Walking home from a club at a squat where we danced, barefoot,
you pointed out a horse statue so muscular, it dwarfed the man
atop its saddle. At the park in front of us, graves of poets who
met watery ends, and ruins everywhere, lit theatrically, crumbling.
You love to tell the story of how the city is trying to build a new
subway line and keeps running into history, priceless antiques
buried in the mud, urns and carved art, so much civilization in the soil.
I get sad when you tell me about the lions, starved by ancient folk,
to motivate the cats to make snacks of gladiator arms, and you joke
about my bad empathy that falls to every creature but people.
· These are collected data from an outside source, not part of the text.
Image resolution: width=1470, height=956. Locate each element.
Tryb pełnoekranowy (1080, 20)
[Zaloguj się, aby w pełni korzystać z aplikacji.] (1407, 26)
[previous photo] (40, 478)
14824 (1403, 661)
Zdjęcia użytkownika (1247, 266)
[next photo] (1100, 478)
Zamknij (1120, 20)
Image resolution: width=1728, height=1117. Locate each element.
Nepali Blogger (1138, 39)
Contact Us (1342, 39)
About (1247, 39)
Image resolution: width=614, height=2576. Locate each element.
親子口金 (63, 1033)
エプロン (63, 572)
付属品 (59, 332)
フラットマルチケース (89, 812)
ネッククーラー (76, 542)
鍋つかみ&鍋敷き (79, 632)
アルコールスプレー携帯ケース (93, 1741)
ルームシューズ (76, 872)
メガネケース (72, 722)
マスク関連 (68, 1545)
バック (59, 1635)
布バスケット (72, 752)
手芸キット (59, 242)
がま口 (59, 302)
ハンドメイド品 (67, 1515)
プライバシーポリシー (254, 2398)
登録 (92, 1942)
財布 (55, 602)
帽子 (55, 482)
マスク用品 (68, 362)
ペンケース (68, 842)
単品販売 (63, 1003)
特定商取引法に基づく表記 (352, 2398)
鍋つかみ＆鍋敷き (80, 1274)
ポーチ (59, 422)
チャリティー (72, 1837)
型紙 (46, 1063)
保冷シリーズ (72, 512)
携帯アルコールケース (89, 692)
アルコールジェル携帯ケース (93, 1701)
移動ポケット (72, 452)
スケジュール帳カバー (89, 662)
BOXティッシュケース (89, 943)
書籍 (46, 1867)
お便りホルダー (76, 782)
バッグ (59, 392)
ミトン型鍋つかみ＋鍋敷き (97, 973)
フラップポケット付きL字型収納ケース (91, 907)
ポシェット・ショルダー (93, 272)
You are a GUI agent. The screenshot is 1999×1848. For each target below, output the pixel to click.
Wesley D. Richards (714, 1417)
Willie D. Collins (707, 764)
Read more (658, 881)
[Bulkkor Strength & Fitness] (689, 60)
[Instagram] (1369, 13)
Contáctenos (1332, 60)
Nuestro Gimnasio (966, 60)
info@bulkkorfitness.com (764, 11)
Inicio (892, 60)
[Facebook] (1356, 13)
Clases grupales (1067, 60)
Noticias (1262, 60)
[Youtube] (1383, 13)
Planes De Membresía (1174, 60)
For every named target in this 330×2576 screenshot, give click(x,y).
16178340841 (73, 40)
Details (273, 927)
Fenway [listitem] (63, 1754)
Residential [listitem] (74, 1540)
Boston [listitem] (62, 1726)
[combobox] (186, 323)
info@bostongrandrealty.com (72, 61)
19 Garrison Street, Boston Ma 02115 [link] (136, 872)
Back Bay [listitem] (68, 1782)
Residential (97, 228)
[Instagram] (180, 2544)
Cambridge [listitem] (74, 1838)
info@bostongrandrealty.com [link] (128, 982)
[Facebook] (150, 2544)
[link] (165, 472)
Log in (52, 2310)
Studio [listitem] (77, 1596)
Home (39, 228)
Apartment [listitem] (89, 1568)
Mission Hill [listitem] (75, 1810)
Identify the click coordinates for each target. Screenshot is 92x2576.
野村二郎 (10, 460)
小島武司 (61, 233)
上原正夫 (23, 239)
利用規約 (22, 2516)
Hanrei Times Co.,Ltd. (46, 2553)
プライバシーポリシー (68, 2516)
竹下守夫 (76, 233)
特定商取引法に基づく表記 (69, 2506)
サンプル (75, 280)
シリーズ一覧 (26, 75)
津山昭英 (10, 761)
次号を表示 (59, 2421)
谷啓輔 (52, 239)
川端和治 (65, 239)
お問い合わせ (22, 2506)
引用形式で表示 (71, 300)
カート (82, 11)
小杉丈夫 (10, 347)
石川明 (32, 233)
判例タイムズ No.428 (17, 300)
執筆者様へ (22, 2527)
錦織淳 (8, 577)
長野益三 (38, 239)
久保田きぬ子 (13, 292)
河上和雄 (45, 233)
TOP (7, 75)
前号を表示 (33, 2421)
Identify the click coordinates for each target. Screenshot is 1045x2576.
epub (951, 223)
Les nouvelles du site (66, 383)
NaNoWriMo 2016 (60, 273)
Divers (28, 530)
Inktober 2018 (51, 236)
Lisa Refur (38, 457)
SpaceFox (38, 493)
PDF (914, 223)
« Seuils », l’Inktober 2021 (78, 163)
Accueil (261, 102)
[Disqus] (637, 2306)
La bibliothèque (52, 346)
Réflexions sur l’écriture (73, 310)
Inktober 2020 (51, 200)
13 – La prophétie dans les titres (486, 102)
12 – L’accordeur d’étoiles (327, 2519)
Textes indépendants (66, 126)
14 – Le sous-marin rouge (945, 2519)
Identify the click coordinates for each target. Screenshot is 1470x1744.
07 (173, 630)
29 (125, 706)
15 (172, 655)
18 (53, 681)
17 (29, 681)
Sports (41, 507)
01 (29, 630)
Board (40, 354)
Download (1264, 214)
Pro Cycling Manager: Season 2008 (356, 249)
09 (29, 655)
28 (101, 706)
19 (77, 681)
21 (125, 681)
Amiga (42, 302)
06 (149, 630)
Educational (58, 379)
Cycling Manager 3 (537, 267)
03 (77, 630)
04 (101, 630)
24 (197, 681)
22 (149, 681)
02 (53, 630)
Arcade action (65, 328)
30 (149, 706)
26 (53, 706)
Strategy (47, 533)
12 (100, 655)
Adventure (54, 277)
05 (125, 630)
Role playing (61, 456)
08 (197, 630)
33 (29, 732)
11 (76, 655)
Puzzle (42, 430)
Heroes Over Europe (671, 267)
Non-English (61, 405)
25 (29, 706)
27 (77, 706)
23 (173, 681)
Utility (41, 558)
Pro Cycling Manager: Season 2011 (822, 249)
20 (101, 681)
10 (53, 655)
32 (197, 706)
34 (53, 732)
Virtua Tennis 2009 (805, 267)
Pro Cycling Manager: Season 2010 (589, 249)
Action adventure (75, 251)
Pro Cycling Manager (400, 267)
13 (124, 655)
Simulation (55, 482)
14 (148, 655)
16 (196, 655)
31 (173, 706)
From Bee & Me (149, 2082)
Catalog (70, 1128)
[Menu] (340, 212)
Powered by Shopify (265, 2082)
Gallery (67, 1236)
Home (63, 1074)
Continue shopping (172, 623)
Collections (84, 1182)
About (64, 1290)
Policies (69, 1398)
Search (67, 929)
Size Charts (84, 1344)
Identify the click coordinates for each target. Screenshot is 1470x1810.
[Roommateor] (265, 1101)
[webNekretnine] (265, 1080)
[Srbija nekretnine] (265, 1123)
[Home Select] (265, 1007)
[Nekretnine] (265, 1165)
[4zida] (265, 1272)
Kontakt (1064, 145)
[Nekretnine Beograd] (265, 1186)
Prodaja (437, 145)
We chat like siblings, like lovers, like lost boys. On the plane,
you cannot shut up. We give a reading at a high school and you recite
a Polish poet and the young men swoon. Wish you were gay, I say
to you when you tell me you might be a father soon. At night,
I watch a video about the Roman empire and report back
the next day. I say, did you know that the word proletariat means
nothing to lose but your offspring? What luxury to have nothing to lose
but your/selves. You grin and multiply. The arches collapse.

It Hurts At First

Whenever I think I have become too smart
for something, it roars back. To outgrow,
in early thinking, meant to outstrip or exceed,
to leave behind, a liberty. Humans outgrow
(and so do sheep) the tyrannies of weather,
parents, some superego terror governing
from on high. A poet once said in a modern
declaration that what she loved when she
was young, what she would not disavow
in front of clergymen or enemy, what was
constant despite power or her own shyness,
she would always love. A brave-faced child
who insists the ugly is not ugly, who sees shame
as merely a place to park and not part
of the body. A prophet-child. Once, looking
for a sign from the universe, I saw Fran Lebowitz
on the subway and mouthed I love you to her
as I got off my stop and the doors closed.
I swear, she raised her brows and I giggled, girlish,
brazen with a small edict, barely audible,
facing almost no consequences at all. My loves
are private games until they are not games.
Until a spilling occurs. A thousand small storms
at the threshold of my skin. A seam emerges
and breaks. No seamstress rushes to mend.